Bearded Neanderthal Man
Going Digital to Connect Past and Present
Introduction to "Going Digital"
In the last two years however, I have discovered a new medium to digitally explore Paleoart, or artistic depiction of animals and plants living before recorded history.
I purchased a phone (Galaxy Note) and a laptop (Lenovo Yoga) both with styluses. Even though I’m a late bloomer, digital art and photography are now competing with traditional media!
Like any media, however, digital has it’s positive and negative attributes:
Disadvantages of Going Digital
· Hard to see the screen in direct sunlight
· Learning curve of graphic software can be steep-even with simpler programs like Autodesk Sketchbook which is what I use.
· Too easy to “cheat” by taking a photo of the subject matter and trace over.
· I have no idea how to apply, market, or sell my digital work
· loss of kinetic feel of traditional medium and their physical properties can mimic nature’s processes. Which is why I will never give up traditional media.
Advantages of Going Digital
· It’s easy to correct mistakes and make edits
· Fun learning a new medium
· create many versions-experiment
· Easy to see the screen in studio settings. Zooming in on one area being worked is a game changer
· Ability to use layers is truly magical!
Connecting the Past with the Present
Animals Alive Today
When I first got my phone with a stylus two years ago, I introduced myself to the digital medium by reworking many of my drawings of zoo animals done from life. I am often attracted to what are called “Megafauna” and these are examples of some still alive today.

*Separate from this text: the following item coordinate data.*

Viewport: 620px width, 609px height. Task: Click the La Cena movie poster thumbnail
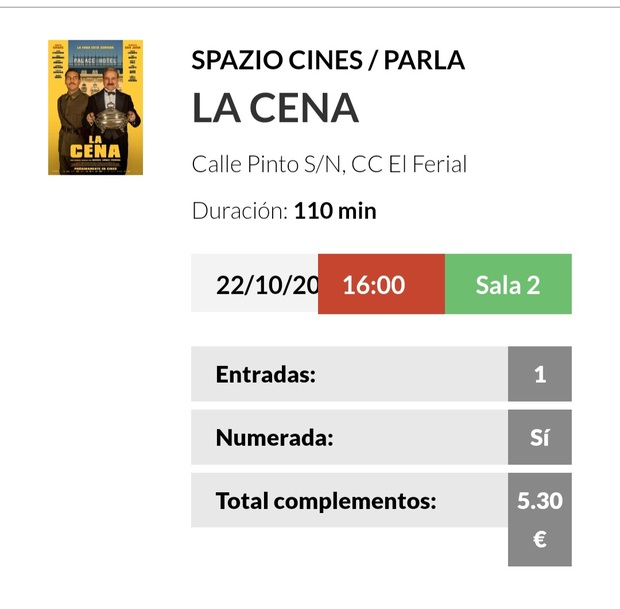pos(95,107)
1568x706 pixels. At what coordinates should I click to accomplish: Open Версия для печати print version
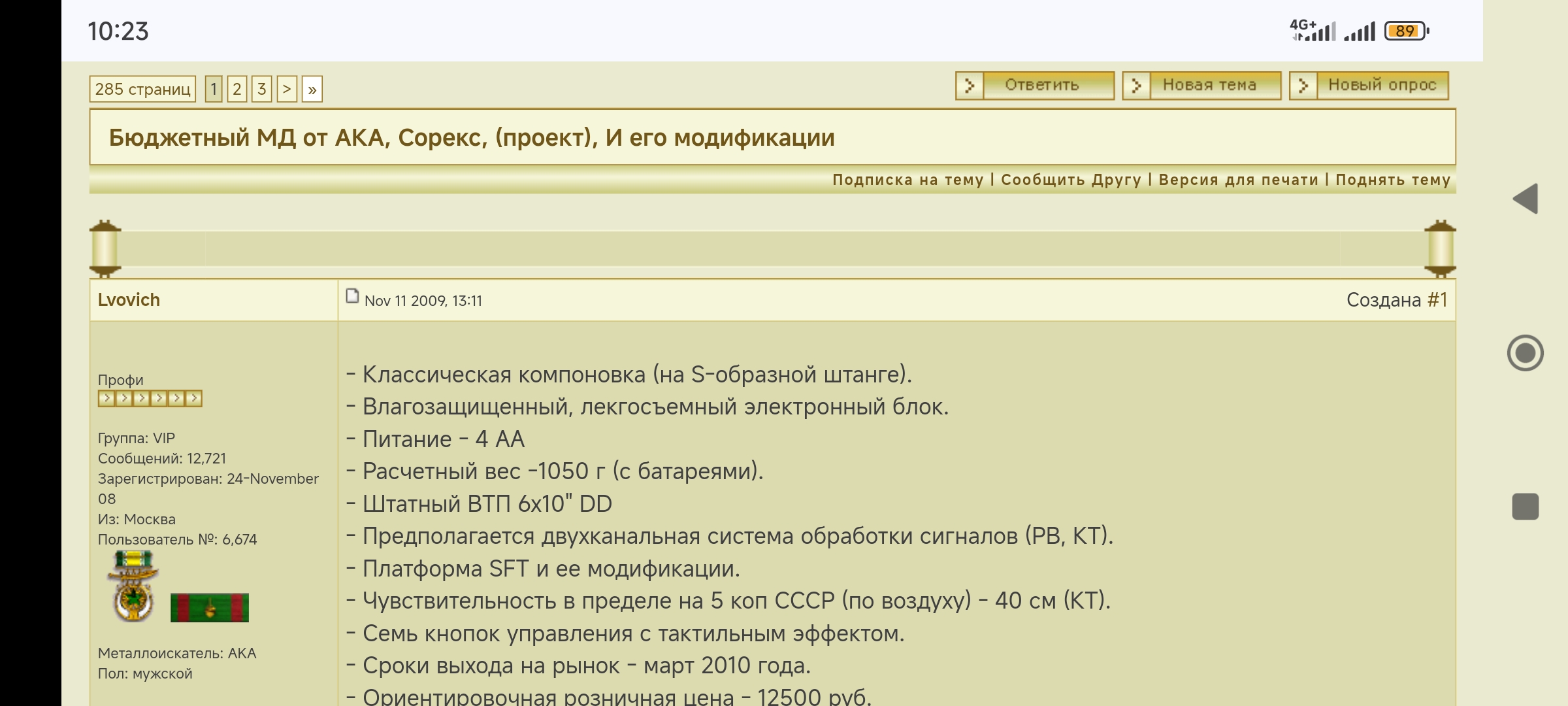pos(1238,180)
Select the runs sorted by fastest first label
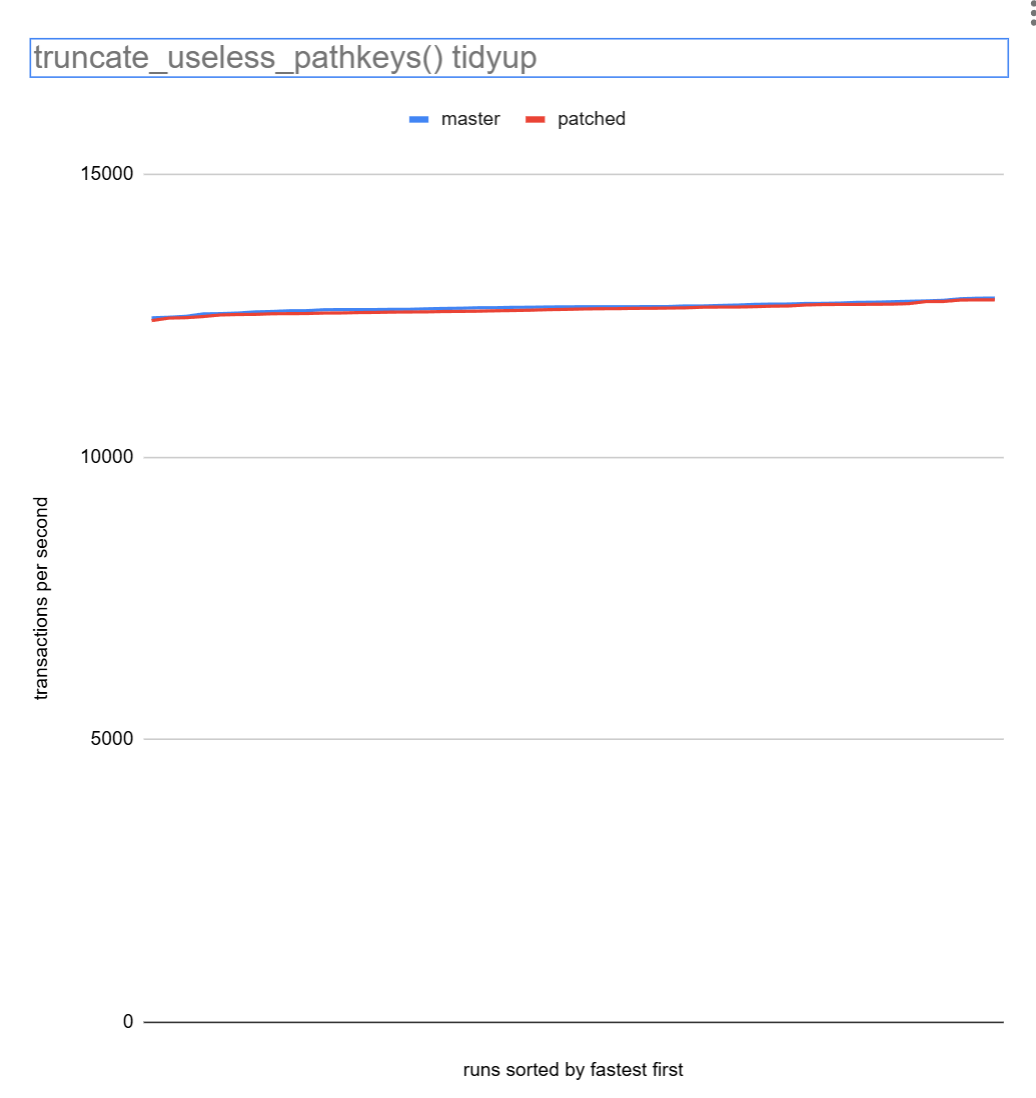 click(575, 1069)
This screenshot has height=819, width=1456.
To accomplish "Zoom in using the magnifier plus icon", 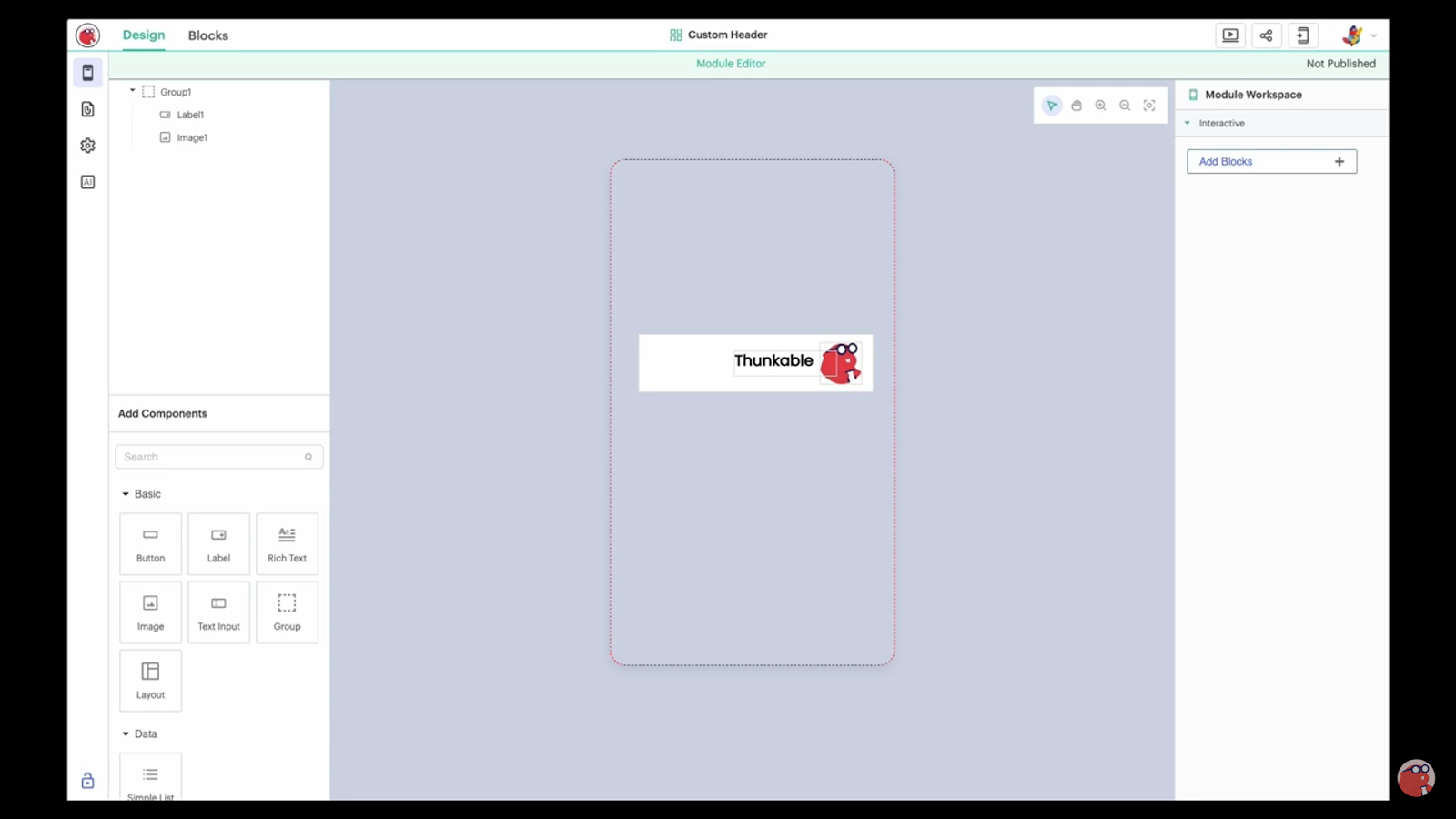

I have never lost my childhood wonder of dinosaurs and continue to learn more about them. I enjoy recreating them from photos of dinosaur mounts in museums. T-rex has always been my favorite of course and continues to be in part because of the research that has gone in to them.
I initially drew this T-rex skull directly from a replica at Michigan State University Natural History Museum. I then digitally enhanced the drawing to give it more contrast as you see here.
Sue, Drawing I
This is my first attempt at drawing Sue, the T-rex fossil on display at the Chicago’s Field Museum. I drew this on my phone
Sue, Drawing II
What I imagine if I saw Sue in my back yard!
Sue, Drawing III
I drew the below version from a photo I took of Sue when I went to the Chicago Field Museum last August
When I was eight, I checked out a book at my elementary school library called “Fossil Man” which had a picture of a Neanderthal skull on the cover. Since then I have been fascinated by the Homo lineage-those extinct types of humans and ancient examples of our own species.
I love transforming a picture of a skull into an image that breathes life into the work. I start by uploading a photo of a skull, then I create new layers and flesh it out. I often use stock photos and images of people from around the world as reference. One of my first attempts is this short video done on my phone of “Broken Hill Man,” based on the Kabwe skull found in Africa.
I love all things in the natural world. My depictions of prehistoric life helps me to connect ancient beings to what is alive today. This adds a fourth dimension to observing and thinking and experiencing nature.
When I’m drawing animals, or studying ancient people, I am not only connected to the present but the ties to the past as well.
Digital art has allowed me to explore these connections with past and present to a degree I wouldn’t have thought possible three years ago!